I don't know (and noone said non-Labour) hence the question.

Nice work - a combo of The Files and a halfhearted bit of profile search. How much stuff about Fiat 500s did you have to trudge through for a post about pensions?
Well they didn't. The left in that part from sihhi meant non-labour.

I apologise for having a memory for seeing things over and over and forming impressions from doing so.
 
Can't get involved in anything in my area because everything is Corbyn, so when nothing changes* it's going to be even worse than after the stop the war for despondency.

*either by losing the election or watering down of all policies after winning (my money is on the former)
Give me watered down Corbyn anyday over the current lot. Watered down Corbyn will be significantly better than May, Cameron, Brown, Blair, Major or Thatcher. Not just less bad, I mean significantly better.

And if Labour do lose the election, then the real challenge will be to avoid the mistakes of 1992-1997 and keep left and try to be patient (hard I know)
 
Well they didn't.

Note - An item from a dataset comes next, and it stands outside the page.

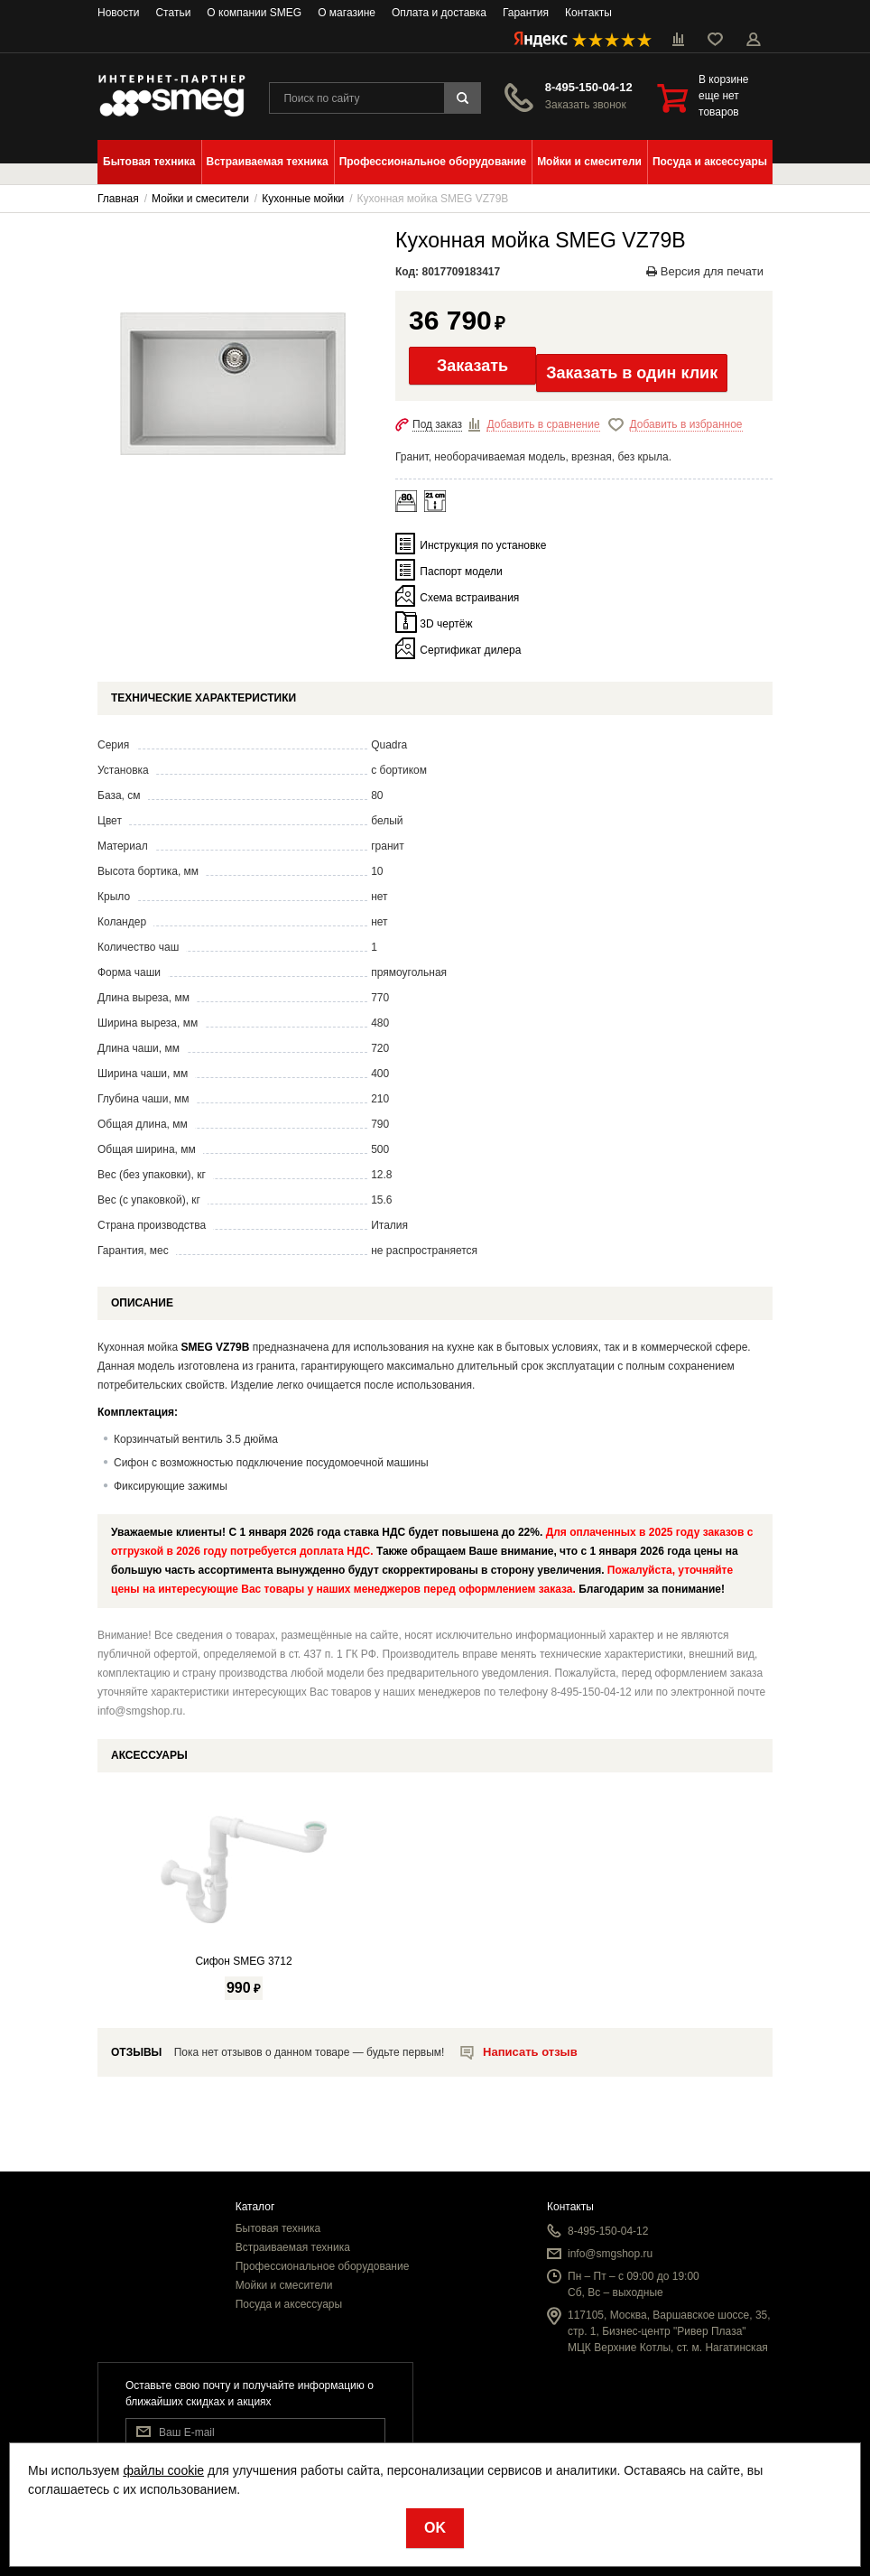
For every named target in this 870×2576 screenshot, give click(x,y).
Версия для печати (705, 271)
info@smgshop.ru (610, 2253)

The left in that part from sihhi meant non-labour.

I apologise for having a memory for seeing things over and over and forming impressions from doing so.
Come now, you don't have a memory bar a single one you got wrong and have reused for several years now. What actually happened is you just went to the first page of 'posts by' and stopped at whatever you thought you could use as a dig, which was disappointingly premature at the 11th post. It's the 73rd of mine on here with the word pension in it, however, so I'll grant you the obsession bit on statistical grounds. Had it not been that it'd presumably be something about the word 'mortgage' instead. I do enjoy you having to sift your way through shit about hatchbacks and Android keyboards and road signs though so keep it up.
 
Come now, you don't have a memory bar a single one you got wrong and have reused for several years now. What actually happened is you just went to the first page of 'posts by' and stopped at whatever you thought you could use as a dig, which was disappointingly premature at the 11th post. It's the 73rd of mine on here with the word pension in it, however, so I'll grant you the obsession bit on statistical grounds. Had it not been that it'd presumably be something about the word 'mortgage' instead. I do enjoy you having to sift your way through shit about hatchbacks and Android keyboards and road signs though so keep it up.
I didn't. I just saw you talking about pensions and markets the other day. It's unlikely i saw any of your posts from then until the first one on this thread.